--- LISTED RECORDS ---
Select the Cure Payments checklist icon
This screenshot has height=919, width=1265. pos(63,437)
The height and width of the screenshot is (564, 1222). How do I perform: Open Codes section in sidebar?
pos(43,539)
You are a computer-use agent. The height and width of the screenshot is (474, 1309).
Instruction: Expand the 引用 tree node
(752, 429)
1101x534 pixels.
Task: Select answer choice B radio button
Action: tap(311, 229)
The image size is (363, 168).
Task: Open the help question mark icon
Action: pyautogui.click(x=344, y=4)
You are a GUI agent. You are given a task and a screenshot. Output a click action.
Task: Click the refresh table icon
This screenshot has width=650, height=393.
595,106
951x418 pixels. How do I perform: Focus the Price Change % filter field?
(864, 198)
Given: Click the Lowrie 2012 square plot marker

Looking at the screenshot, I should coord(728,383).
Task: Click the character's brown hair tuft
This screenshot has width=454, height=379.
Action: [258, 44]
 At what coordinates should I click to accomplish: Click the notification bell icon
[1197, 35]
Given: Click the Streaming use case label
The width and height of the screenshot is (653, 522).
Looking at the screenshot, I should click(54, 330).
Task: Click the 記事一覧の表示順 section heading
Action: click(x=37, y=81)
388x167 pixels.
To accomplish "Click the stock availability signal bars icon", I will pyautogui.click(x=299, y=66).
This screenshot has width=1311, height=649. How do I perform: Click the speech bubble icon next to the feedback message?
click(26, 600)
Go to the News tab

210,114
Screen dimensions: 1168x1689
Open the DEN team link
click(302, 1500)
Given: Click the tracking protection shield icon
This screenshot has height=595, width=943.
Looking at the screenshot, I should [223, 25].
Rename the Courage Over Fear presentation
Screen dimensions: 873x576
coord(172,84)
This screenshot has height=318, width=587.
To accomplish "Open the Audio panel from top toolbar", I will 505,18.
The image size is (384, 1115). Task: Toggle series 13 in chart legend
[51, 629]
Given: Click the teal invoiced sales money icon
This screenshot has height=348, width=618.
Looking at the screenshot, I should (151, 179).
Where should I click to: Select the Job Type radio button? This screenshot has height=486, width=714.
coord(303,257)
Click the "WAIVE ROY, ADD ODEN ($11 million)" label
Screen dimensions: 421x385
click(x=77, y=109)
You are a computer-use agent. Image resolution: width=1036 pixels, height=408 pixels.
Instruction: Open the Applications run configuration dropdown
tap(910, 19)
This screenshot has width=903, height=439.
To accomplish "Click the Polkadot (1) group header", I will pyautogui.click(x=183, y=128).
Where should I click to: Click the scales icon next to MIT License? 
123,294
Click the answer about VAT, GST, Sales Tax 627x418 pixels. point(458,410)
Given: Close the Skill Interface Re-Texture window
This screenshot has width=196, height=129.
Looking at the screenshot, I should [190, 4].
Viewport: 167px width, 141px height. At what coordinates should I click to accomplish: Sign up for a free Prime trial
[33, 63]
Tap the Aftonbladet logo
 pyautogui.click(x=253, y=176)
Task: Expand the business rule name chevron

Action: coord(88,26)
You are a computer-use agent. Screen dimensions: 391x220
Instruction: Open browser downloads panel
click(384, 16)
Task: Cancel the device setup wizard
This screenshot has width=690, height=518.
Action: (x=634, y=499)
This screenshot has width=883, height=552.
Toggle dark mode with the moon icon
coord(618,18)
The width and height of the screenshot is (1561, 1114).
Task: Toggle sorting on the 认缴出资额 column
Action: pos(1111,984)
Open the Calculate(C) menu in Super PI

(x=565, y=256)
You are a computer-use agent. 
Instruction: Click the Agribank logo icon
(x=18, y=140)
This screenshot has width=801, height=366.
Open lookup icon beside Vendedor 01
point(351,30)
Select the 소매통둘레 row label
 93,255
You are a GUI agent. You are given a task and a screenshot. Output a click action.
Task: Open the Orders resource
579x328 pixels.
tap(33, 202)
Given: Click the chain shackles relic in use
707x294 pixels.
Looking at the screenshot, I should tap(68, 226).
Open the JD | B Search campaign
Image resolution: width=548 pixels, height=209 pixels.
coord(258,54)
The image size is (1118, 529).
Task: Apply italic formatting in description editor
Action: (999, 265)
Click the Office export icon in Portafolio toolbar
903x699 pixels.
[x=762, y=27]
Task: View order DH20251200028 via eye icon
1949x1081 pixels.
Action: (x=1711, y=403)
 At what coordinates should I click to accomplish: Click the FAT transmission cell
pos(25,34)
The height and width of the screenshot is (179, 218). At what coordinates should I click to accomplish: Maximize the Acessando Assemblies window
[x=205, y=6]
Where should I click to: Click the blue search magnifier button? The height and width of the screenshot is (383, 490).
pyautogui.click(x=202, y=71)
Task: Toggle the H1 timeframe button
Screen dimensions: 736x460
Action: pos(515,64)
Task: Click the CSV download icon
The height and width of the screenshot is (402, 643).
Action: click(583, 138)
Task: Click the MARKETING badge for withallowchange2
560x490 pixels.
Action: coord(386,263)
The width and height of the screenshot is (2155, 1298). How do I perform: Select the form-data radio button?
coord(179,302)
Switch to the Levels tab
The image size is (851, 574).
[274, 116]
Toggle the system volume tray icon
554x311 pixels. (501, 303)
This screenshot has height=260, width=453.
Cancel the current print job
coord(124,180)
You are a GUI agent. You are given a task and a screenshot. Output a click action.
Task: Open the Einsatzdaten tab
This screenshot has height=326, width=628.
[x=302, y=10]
---
STATED PROBLEM:
Extract every one of the records above and reproduce each line verbatim.

FINAL ANSWER:
Select the Cure Payments checklist icon
This screenshot has height=919, width=1265. pos(63,437)
The height and width of the screenshot is (564, 1222). How do I perform: Open Codes section in sidebar?
pos(43,539)
You are a computer-use agent. The height and width of the screenshot is (474, 1309).
Instruction: Expand the 引用 tree node
(752, 429)
1101x534 pixels.
Task: Select answer choice B radio button
Action: tap(311, 229)
The image size is (363, 168).
Task: Open the help question mark icon
Action: pyautogui.click(x=344, y=4)
You are a GUI agent. You are given a task and a screenshot. Output a click action.
Task: Click the refresh table icon
This screenshot has width=650, height=393.
595,106
951x418 pixels. How do I perform: Focus the Price Change % filter field?
(864, 198)
Given: Click the Lowrie 2012 square plot marker

Looking at the screenshot, I should coord(728,383).
Task: Click the character's brown hair tuft
This screenshot has width=454, height=379.
Action: [258, 44]
 At what coordinates should I click to accomplish: Click the notification bell icon
[1197, 35]
Given: Click the Streaming use case label
The width and height of the screenshot is (653, 522).
Looking at the screenshot, I should click(54, 330).
Task: Click the 記事一覧の表示順 section heading
Action: click(x=37, y=81)
388x167 pixels.
To accomplish "Click the stock availability signal bars icon", I will pyautogui.click(x=299, y=66).
This screenshot has width=1311, height=649. How do I perform: Click the speech bubble icon next to the feedback message?
click(26, 600)
Go to the News tab

210,114
Screen dimensions: 1168x1689
Open the DEN team link
click(302, 1500)
Given: Click the tracking protection shield icon
This screenshot has height=595, width=943.
Looking at the screenshot, I should [223, 25].
Rename the Courage Over Fear presentation
Screen dimensions: 873x576
coord(172,84)
This screenshot has height=318, width=587.
To accomplish "Open the Audio panel from top toolbar", I will 505,18.
The image size is (384, 1115). Task: Toggle series 13 in chart legend
[51, 629]
Given: Click the teal invoiced sales money icon
This screenshot has height=348, width=618.
Looking at the screenshot, I should (151, 179).
Where should I click to: Select the Job Type radio button? This screenshot has height=486, width=714.
coord(303,257)
Click the "WAIVE ROY, ADD ODEN ($11 million)" label
Screen dimensions: 421x385
click(x=77, y=109)
You are a computer-use agent. Image resolution: width=1036 pixels, height=408 pixels.
Instruction: Open the Applications run configuration dropdown
tap(910, 19)
This screenshot has width=903, height=439.
To accomplish "Click the Polkadot (1) group header", I will pyautogui.click(x=183, y=128).
Where should I click to: Click the scales icon next to MIT License? 
123,294
Click the answer about VAT, GST, Sales Tax 627x418 pixels. point(458,410)
Given: Close the Skill Interface Re-Texture window
This screenshot has width=196, height=129.
Looking at the screenshot, I should [190, 4].
Viewport: 167px width, 141px height. At what coordinates should I click to accomplish: Sign up for a free Prime trial
[33, 63]
Tap the Aftonbladet logo
 pyautogui.click(x=253, y=176)
Task: Expand the business rule name chevron

Action: coord(88,26)
You are a computer-use agent. Screen dimensions: 391x220
Instruction: Open browser downloads panel
click(384, 16)
Task: Cancel the device setup wizard
This screenshot has width=690, height=518.
Action: (x=634, y=499)
This screenshot has width=883, height=552.
Toggle dark mode with the moon icon
coord(618,18)
The width and height of the screenshot is (1561, 1114).
Task: Toggle sorting on the 认缴出资额 column
Action: pos(1111,984)
Open the Calculate(C) menu in Super PI

(x=565, y=256)
You are a computer-use agent. 
Instruction: Click the Agribank logo icon
(x=18, y=140)
This screenshot has width=801, height=366.
Open lookup icon beside Vendedor 01
point(351,30)
Select the 소매통둘레 row label
 93,255
You are a GUI agent. You are given a task and a screenshot. Output a click action.
Task: Open the Orders resource
579x328 pixels.
tap(33, 202)
Given: Click the chain shackles relic in use
707x294 pixels.
Looking at the screenshot, I should tap(68, 226).
Open the JD | B Search campaign
Image resolution: width=548 pixels, height=209 pixels.
coord(258,54)
The image size is (1118, 529).
Task: Apply italic formatting in description editor
Action: (999, 265)
Click the Office export icon in Portafolio toolbar
903x699 pixels.
[x=762, y=27]
Task: View order DH20251200028 via eye icon
1949x1081 pixels.
Action: (x=1711, y=403)
 At what coordinates should I click to accomplish: Click the FAT transmission cell
pos(25,34)
The height and width of the screenshot is (179, 218). At what coordinates should I click to accomplish: Maximize the Acessando Assemblies window
[x=205, y=6]
Where should I click to: Click the blue search magnifier button? The height and width of the screenshot is (383, 490).
pyautogui.click(x=202, y=71)
Task: Toggle the H1 timeframe button
Screen dimensions: 736x460
Action: pos(515,64)
Task: Click the CSV download icon
The height and width of the screenshot is (402, 643).
Action: click(583, 138)
Task: Click the MARKETING badge for withallowchange2
560x490 pixels.
Action: coord(386,263)
The width and height of the screenshot is (2155, 1298). How do I perform: Select the form-data radio button?
coord(179,302)
Switch to the Levels tab
The image size is (851, 574).
[274, 116]
Toggle the system volume tray icon
554x311 pixels. (501, 303)
This screenshot has height=260, width=453.
Cancel the current print job
coord(124,180)
You are a GUI agent. You are given a task and a screenshot. Output a click action.
Task: Open the Einsatzdaten tab
This screenshot has height=326, width=628.
[x=302, y=10]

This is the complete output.